#### GOAL:
Copy each row below that contains the word "node", matching case exactly.

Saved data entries

•••

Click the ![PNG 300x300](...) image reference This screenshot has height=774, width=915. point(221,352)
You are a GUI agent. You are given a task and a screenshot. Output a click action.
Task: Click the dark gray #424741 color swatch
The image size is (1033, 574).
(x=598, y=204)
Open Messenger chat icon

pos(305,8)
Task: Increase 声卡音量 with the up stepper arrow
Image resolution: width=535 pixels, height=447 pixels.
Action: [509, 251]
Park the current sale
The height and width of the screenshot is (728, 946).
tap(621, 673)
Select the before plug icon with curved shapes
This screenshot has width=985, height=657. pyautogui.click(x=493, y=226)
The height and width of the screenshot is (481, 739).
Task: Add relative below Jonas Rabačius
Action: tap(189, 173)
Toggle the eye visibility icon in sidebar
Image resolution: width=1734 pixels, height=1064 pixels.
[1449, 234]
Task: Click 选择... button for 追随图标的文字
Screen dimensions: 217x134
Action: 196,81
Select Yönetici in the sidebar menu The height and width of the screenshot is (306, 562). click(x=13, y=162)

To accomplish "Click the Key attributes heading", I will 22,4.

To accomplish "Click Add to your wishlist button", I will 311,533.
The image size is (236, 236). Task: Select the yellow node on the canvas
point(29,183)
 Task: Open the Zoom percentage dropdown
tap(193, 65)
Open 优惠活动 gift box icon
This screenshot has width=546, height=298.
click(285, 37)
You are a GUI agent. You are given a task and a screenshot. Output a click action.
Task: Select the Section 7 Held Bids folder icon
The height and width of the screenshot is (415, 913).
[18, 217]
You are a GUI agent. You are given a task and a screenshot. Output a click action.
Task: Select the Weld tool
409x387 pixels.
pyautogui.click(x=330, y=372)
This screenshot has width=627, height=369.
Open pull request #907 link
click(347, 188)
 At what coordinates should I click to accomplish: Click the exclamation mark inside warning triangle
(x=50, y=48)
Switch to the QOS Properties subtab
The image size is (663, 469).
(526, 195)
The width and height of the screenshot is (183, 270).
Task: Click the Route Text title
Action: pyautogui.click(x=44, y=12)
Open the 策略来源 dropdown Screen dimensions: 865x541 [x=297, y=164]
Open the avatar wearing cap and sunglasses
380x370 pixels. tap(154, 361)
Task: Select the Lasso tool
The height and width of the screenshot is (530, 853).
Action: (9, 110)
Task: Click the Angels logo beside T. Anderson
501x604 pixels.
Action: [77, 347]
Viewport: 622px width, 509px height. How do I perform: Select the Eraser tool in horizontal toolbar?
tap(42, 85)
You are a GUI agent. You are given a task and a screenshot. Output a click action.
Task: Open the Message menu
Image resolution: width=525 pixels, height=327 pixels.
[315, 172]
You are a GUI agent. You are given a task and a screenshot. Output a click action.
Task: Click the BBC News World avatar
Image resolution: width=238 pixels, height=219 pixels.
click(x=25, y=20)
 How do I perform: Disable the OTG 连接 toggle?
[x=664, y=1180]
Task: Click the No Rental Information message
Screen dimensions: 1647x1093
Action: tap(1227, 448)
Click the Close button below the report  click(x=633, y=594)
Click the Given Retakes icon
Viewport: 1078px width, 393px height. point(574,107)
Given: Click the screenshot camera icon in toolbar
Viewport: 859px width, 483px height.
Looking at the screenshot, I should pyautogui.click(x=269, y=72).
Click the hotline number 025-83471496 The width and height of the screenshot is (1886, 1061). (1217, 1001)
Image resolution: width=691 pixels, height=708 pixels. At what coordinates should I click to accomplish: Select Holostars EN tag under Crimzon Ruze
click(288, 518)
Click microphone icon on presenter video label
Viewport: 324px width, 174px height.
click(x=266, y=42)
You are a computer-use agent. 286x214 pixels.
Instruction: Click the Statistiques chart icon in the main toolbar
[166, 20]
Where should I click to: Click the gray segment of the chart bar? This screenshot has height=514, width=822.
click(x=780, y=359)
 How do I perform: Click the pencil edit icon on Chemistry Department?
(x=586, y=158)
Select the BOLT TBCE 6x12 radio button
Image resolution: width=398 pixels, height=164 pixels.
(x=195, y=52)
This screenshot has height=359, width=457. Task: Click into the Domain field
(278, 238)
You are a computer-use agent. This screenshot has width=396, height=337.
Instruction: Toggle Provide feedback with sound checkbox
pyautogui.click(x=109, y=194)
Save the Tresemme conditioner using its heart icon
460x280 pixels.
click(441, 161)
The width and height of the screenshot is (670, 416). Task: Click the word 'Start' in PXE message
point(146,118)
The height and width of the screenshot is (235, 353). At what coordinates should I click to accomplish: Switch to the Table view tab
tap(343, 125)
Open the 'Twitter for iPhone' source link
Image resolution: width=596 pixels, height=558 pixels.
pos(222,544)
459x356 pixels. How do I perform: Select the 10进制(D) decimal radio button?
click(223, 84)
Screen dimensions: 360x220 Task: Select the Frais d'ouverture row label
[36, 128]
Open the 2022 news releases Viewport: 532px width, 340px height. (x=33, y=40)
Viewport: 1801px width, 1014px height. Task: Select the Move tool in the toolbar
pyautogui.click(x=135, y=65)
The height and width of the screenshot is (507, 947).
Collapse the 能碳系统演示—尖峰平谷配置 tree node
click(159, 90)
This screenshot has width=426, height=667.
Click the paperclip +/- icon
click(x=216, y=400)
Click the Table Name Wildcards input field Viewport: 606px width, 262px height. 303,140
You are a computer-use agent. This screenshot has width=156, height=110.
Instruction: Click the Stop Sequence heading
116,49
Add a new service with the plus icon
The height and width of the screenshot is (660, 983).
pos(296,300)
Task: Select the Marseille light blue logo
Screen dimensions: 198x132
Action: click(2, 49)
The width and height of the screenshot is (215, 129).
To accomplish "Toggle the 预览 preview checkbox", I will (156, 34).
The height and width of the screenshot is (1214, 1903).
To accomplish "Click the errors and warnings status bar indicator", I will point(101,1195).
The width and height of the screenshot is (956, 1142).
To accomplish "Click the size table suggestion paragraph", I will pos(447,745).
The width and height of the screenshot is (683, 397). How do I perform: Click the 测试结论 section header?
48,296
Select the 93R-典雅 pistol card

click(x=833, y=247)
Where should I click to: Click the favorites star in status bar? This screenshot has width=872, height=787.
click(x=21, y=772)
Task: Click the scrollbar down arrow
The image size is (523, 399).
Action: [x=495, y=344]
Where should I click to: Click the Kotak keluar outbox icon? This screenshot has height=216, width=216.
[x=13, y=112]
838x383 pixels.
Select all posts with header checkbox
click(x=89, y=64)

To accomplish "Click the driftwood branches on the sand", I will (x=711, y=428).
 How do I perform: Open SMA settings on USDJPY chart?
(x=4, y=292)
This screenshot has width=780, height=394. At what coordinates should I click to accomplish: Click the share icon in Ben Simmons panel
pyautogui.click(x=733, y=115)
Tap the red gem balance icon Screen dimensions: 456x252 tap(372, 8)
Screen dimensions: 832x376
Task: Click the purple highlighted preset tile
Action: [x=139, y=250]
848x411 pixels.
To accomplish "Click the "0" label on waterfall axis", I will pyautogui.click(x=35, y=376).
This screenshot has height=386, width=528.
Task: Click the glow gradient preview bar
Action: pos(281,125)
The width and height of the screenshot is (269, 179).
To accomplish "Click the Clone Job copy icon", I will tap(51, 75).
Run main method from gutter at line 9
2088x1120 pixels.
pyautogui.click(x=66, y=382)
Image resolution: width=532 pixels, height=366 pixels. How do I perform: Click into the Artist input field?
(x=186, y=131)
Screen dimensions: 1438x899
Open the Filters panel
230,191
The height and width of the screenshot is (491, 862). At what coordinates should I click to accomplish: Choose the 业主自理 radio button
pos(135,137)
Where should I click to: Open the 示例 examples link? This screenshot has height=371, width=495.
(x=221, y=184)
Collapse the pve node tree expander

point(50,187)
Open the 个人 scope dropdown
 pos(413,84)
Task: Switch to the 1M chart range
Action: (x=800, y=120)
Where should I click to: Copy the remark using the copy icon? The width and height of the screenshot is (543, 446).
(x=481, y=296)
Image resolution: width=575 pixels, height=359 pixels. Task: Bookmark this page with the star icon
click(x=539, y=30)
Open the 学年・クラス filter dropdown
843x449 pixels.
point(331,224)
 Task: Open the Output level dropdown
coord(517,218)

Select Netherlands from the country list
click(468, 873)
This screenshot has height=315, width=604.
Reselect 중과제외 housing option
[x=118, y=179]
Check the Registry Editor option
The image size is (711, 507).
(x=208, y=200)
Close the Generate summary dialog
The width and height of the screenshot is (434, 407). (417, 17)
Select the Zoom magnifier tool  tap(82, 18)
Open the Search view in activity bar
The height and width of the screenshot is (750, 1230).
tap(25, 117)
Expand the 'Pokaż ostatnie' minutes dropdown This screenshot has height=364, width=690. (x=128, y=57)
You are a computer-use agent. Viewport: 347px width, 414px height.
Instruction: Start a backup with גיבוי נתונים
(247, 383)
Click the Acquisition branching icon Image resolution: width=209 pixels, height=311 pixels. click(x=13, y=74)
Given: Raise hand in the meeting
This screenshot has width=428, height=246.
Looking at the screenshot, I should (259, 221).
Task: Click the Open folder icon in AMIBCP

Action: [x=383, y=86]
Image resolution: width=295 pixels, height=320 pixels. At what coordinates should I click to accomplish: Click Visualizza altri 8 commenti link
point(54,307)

•••

#### RESPONSE TO THE EXERCISE:
The image size is (236, 236). Task: Select the yellow node on the canvas
Collapse the 能碳系统演示—尖峰平谷配置 tree node
Collapse the pve node tree expander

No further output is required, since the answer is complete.